Exercise text ->
•••
Please keep in mind, we are not tax experts which is why we provide links to the resources used so you can take a look yourself.
A change worth noting off the top, because the standard deduction is now $12,000 ($18,000 married filing joint), anyone making that amount or less do not necessarily have to file a tax return. This is significant for many people. For example:
- Anyone making $5.76/hr or less who works 40 hours ($8.65/hr combined wage for married/joint).
- Anyone making $11.54/hr or less who works 20 hours ($17.31/hr combined wage for married/joint).
Because the standard deduction is so high, it will take a lot more expenses in order to itemize now.
Let’s take a run down through some of the more popular itemized deduction and changes which effect them.
A new section was added (Section 170(b)(1)) in regards to an increased limitation for cash contributions.
“(i) IN GENERAL.—In the case of any contribution of cash to an organization described in subparagraph (A), the total amount of such contributions which may be taken into account under subsection (a) for any taxable year beginning after December 31, 2017, and before January 1, 2026, shall not exceed 60 percent of the taxpayer’s contribution base for such year.
“(ii) CARRYOVER.—If the aggregate amount of contributions described in clause (i) exceeds the applicable limitation under clause (i) for any taxable year described in such clause, such excess shall be treated (in a manner consistent with the rules of subsection (d)(1)) as a charitable contribution to which clause (i) applies in each of the 5 succeeding years in order of time.
•••
Exercise brief -> In the tax deduction text above, what share of the taxpayer's contribution base may cash contributions not exceed under the new Section 170(b)(1) limitation?

Supplied information ->
•••
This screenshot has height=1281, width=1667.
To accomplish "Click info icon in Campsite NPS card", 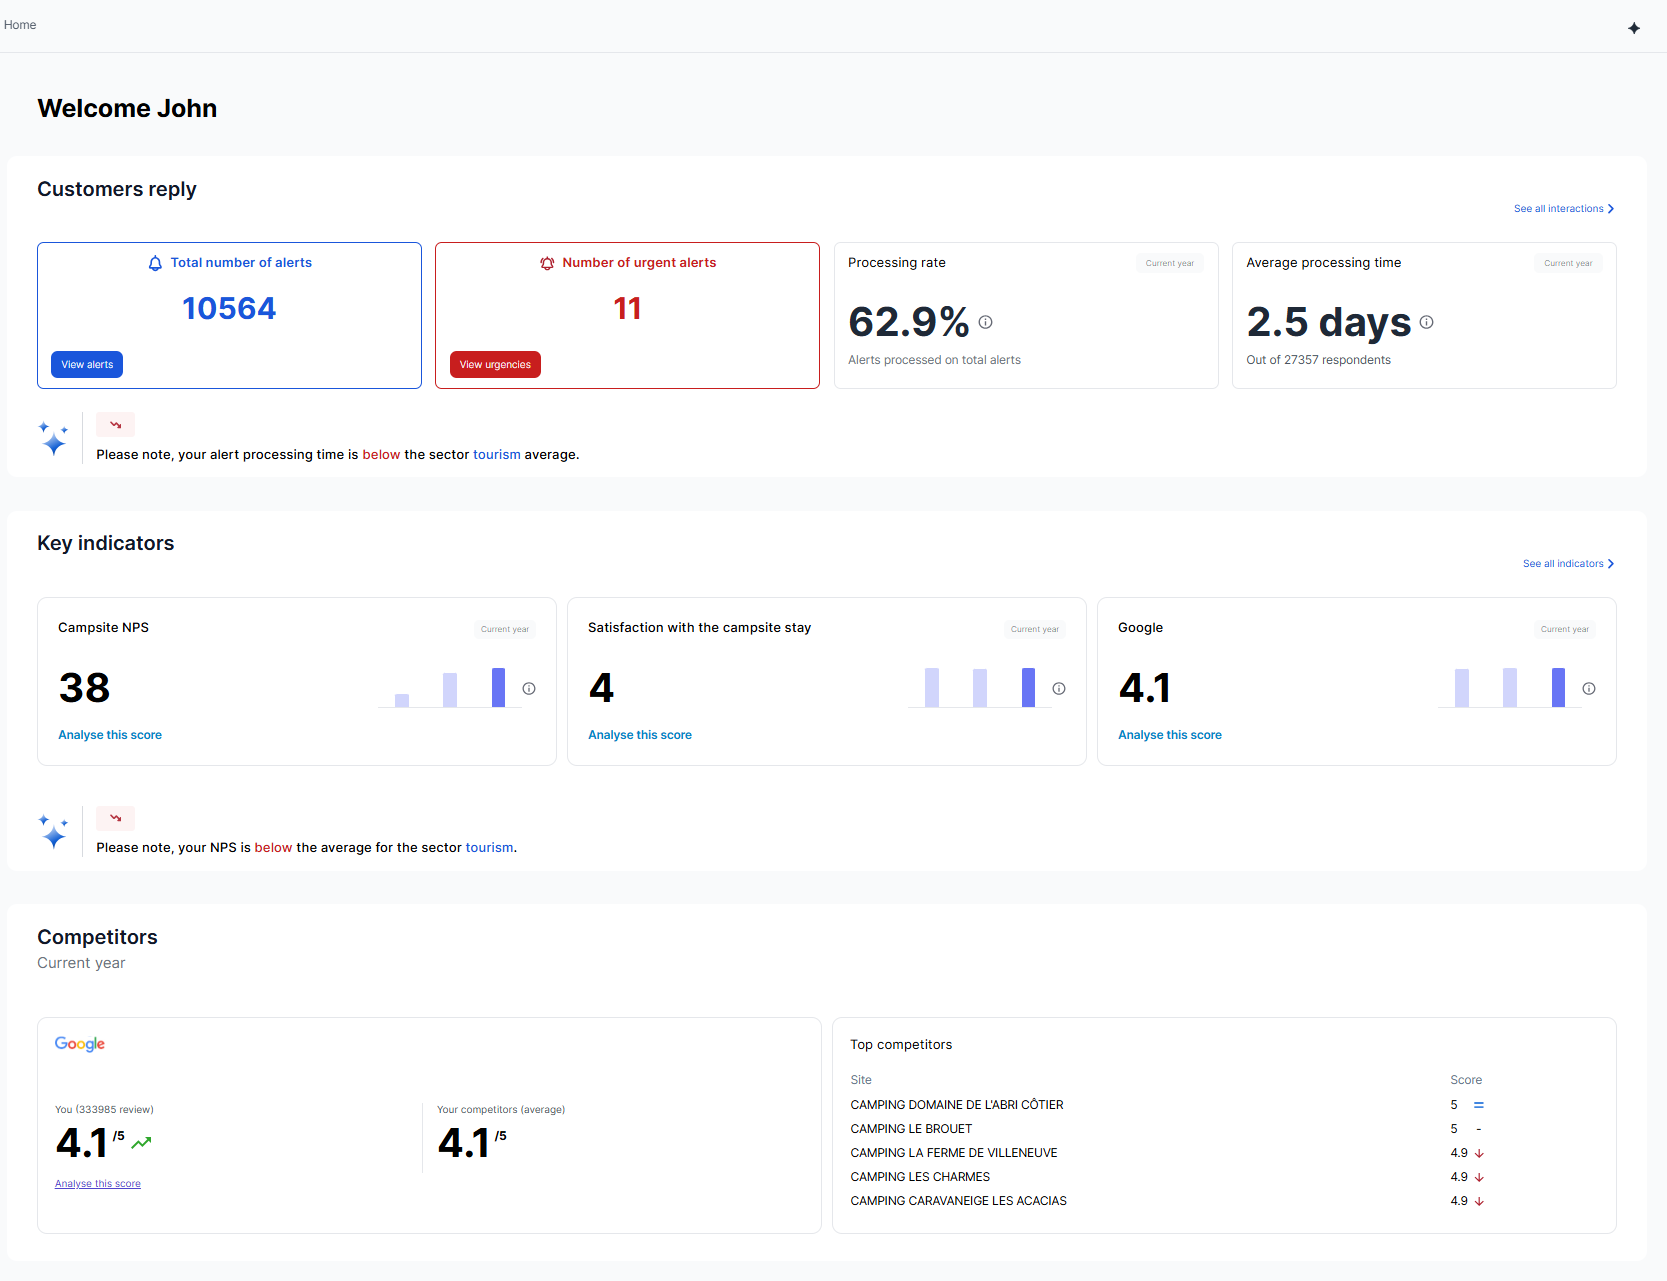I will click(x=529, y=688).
•••
Written response -> 60 percent